That’s pretty much what I’ve been seeing over the last 10-15 years.
See: patriot act, voter registration, anything involving scott walker


That looks like a good way to draw things in the future, but I’m more asking what happens to people who have just been told, “Yeah, that election you voted in two weeks ago was unconstitutionally manipulated.” If the answer is, “They have to suck it up” then I don’t see why absurd gerrymandering wouldn’t continue. Basically it’s unconstitutional but I don’t know if there is a reason not to do it (other than decency/respect for the constitution, but those don’t go very far).


Well that goes back to the census. The districts are drawn every decade, so there is about 5 years left to fix the mistake now that the courts have ruled. With the WI court ruling it means that the Democrats can and should make a substantial push for the federally determined voting districts, and post 2010 there has been a lot of very good work to fix the system and bring it into law that it must be done this way.

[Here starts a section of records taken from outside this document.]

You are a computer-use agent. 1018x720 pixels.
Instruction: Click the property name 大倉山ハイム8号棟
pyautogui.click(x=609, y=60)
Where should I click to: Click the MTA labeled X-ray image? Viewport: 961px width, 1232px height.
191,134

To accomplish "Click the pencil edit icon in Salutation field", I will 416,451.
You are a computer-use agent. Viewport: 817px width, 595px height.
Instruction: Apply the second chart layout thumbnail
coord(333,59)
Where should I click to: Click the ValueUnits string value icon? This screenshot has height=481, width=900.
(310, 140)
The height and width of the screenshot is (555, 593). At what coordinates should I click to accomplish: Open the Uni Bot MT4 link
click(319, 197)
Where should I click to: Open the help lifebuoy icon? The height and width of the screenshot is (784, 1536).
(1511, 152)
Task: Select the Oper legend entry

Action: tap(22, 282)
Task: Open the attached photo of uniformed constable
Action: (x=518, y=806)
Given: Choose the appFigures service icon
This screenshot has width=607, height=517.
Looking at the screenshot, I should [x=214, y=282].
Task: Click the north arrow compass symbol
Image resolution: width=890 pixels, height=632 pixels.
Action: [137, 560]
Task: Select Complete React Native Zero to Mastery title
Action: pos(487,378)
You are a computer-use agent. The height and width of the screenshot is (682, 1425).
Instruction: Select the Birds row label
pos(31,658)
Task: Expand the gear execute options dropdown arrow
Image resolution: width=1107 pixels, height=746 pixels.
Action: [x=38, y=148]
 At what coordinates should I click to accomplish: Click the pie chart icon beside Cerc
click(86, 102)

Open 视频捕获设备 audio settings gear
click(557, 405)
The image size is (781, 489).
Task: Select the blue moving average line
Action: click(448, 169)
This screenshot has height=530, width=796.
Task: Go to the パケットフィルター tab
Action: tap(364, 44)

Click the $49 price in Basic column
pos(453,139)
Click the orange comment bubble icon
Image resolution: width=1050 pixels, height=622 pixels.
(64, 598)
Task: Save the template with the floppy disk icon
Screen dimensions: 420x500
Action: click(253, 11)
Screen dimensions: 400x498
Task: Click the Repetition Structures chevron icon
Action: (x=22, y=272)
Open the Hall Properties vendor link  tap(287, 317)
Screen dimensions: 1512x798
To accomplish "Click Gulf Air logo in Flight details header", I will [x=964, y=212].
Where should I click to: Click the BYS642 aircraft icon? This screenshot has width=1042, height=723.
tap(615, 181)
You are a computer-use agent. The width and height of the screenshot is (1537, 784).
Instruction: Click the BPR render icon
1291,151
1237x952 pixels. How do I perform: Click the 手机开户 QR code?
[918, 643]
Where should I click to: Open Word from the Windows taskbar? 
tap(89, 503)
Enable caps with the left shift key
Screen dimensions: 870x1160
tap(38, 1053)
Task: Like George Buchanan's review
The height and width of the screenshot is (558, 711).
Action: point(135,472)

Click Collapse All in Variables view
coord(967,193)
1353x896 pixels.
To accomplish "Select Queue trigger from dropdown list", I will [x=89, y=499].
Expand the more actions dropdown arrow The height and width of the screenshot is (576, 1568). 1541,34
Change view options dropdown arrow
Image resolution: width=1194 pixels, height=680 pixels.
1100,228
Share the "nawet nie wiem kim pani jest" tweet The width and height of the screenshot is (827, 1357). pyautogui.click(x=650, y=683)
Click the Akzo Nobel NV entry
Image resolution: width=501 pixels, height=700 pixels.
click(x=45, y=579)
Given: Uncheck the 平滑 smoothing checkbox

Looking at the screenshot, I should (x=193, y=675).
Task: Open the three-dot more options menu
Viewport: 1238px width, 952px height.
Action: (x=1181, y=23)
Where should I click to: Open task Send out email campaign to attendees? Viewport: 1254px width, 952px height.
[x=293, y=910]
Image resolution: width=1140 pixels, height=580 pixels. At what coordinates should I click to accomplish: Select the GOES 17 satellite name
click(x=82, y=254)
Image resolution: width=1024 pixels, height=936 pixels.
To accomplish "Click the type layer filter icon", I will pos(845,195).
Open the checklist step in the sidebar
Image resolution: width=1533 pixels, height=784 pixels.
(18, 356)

If the WI attorney general really is a massive idiot and decides to push this to the Supreme Court he would lose even if Scalia was still seated on the court - and congress will absolutely be forced to use a more impartial method of redistricting across all states no matter what. I don’t see any way that the court doesn’t cross party lines on this one (although it should be unanimous and it won’t be), the letter of the law is very clear.

It’s a big win for the future, but unfortunately it also means a decade of a regime was put in place that has (hopefully) climaxed with President Trump. There is absolutely nothing that can be done about it other than pushing for future changes. If you feel like you were taken advantage of as a voter, then fucking write emails and tweets and whatever else to give your representatives a massive deluge of communications about the issue.


I want to be clear that the federal can overrule the state if it’s brought to the Supreme Court, and the current ruling means Wisconsin must make a change for the future already.

I mean look at the current legislative map with Milwaukee:

It literally has islands in other districts.


To what extent do the districts under the current system (have to) follow general political subdivisions?

Most people do not really care about electoral districts, but they would care if you told them to ignore all the inconvenience caused by their county now being octopus-shaped.


As far as I’m aware it is all taken from the 2010 US census data - the congress down to local districts.


The blue lines are the differences between federal and state:


How the fuck was that allowed in the first place?